A l’heure où l’énergie nucléaire est montrée du doigt par beaucoup, avoir osé dans les années 50 proposer un transport de combustible nucléaire, il fallait oser. C’est comme cela que l’on convertit les jeunes enfants aux joies du nucléaire, peut être ! Pour l’illustrer, la carte de la bouillonnante cité de Sheffield.

Perfide Albion
Sundaw

Pour terminer Londres et deux jouets peu fréquents du fabricant Sundaw. J’imagine bien ces tracteurs d’entrepôts le long des quais de la Tamise, à l’époque où l’on déchargeait des bateaux une multitude de marchandises qui étaient convoyées vers les entrepôts voisins à l’aide de ces véhicules, conçus pour être maniables. La fabrication est rustique.

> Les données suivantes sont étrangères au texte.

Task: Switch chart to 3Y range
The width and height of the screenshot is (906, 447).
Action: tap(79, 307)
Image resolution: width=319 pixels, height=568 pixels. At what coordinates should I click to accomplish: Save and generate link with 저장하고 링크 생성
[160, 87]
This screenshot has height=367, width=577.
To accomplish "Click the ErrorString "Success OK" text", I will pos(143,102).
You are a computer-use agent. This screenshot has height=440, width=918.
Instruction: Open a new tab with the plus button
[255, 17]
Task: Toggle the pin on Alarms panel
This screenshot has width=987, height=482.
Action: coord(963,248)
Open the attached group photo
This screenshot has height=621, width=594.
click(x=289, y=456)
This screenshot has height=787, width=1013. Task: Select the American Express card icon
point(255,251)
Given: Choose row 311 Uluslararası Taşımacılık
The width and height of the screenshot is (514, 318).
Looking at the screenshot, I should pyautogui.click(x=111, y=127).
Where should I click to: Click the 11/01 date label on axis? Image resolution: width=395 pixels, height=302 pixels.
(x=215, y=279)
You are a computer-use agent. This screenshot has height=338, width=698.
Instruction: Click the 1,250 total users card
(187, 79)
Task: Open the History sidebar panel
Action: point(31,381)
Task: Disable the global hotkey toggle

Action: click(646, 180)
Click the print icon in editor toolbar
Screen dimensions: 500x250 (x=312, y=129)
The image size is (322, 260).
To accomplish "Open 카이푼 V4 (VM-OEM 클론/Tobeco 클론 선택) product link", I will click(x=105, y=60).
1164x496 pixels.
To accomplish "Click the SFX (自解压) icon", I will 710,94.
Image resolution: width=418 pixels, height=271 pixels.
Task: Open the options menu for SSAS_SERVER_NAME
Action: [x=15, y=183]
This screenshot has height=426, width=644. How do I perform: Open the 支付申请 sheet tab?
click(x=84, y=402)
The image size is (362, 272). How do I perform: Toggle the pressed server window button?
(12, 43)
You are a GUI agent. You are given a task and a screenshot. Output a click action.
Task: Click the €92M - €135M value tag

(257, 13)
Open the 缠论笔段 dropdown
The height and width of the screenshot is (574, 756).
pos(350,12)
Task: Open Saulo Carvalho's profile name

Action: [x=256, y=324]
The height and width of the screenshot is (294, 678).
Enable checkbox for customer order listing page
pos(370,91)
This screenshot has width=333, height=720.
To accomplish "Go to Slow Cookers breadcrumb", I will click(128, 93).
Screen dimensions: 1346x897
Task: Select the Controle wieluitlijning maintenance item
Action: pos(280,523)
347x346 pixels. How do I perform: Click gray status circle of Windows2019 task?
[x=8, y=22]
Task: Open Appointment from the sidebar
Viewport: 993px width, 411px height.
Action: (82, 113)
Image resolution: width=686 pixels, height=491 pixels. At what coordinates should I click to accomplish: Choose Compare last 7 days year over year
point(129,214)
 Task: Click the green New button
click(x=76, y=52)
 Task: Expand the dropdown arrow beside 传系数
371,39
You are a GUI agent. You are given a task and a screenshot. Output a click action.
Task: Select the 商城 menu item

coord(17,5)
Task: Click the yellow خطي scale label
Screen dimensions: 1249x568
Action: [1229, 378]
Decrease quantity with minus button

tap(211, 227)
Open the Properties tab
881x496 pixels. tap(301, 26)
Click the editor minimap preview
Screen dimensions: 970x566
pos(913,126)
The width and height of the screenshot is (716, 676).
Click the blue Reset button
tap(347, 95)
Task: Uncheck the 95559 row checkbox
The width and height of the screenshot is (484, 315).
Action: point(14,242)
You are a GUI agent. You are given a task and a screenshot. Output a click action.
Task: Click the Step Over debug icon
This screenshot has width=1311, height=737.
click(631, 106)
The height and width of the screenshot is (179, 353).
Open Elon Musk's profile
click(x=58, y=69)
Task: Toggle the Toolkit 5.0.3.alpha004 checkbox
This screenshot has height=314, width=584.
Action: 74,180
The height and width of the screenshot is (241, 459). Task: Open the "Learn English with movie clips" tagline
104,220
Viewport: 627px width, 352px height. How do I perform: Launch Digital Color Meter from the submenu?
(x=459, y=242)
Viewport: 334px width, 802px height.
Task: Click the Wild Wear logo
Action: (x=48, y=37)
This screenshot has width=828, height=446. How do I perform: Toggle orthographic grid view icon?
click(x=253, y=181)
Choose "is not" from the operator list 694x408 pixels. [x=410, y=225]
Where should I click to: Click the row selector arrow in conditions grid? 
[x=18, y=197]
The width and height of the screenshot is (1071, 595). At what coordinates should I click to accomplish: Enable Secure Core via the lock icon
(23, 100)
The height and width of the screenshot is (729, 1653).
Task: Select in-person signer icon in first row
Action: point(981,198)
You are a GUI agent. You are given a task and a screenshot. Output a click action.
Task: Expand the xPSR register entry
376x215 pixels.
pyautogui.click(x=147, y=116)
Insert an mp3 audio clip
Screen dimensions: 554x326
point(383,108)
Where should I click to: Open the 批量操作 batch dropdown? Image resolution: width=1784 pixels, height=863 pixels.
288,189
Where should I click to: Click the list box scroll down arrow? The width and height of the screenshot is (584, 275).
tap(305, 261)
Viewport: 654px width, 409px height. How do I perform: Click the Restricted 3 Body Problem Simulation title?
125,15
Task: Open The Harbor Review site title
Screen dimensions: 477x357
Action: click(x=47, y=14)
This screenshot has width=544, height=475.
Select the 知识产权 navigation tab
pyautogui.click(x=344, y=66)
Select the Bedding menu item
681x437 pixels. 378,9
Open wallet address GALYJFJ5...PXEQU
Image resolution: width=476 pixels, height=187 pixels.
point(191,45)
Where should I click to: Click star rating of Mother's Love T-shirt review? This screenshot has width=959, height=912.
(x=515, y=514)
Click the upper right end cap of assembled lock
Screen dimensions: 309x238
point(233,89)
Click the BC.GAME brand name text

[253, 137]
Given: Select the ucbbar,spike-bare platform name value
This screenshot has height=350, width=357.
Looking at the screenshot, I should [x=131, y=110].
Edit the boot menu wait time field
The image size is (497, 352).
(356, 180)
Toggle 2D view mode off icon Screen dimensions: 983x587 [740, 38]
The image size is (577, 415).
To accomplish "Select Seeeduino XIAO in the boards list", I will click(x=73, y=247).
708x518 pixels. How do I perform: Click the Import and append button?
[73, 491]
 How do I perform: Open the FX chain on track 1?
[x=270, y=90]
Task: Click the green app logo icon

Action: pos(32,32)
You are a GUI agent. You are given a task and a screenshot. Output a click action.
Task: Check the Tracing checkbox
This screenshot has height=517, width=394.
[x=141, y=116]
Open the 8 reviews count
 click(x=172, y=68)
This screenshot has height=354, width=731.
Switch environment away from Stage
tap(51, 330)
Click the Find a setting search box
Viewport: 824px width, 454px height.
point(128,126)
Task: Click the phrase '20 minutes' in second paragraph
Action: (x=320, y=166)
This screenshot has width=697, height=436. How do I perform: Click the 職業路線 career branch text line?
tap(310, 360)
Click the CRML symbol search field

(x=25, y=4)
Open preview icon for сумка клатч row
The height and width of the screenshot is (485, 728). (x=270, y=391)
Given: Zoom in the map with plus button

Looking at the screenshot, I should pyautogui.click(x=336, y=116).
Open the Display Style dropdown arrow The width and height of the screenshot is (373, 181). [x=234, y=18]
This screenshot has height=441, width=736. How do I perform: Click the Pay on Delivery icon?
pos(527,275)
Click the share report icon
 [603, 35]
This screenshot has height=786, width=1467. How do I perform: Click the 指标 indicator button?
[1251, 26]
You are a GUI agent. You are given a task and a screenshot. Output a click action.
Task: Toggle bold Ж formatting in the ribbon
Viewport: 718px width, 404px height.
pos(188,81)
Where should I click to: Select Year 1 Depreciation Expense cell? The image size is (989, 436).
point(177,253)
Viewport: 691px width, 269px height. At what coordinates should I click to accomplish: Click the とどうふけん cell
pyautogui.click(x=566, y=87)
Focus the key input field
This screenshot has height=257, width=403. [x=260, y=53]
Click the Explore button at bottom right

Voilà notre petit tour d’horizon terminé. Il est intéressant de s’interroger sur la place occupée par ces petites firmes anglaises au destin souvent éphémère, sur le marché du jouet, par rapport aux grandes firmes que furent Corgi Toys, Dinky Toys ou Spot-On. Il me semble que la Grande-Bretagne a eu cette particularité de voir coexister des fabricants de miniatures très inégaux. Ces derniers ont proposé de l’excellent ou du médiocre.

Désormais, nous regardons ces productions britanniques avec du recul et nous pouvons nous laisser charmer par la conception rustique des jouets Sundaw ou Timpo. C’est le regard du collectionneur, ce n’est plus celui de l’enfant.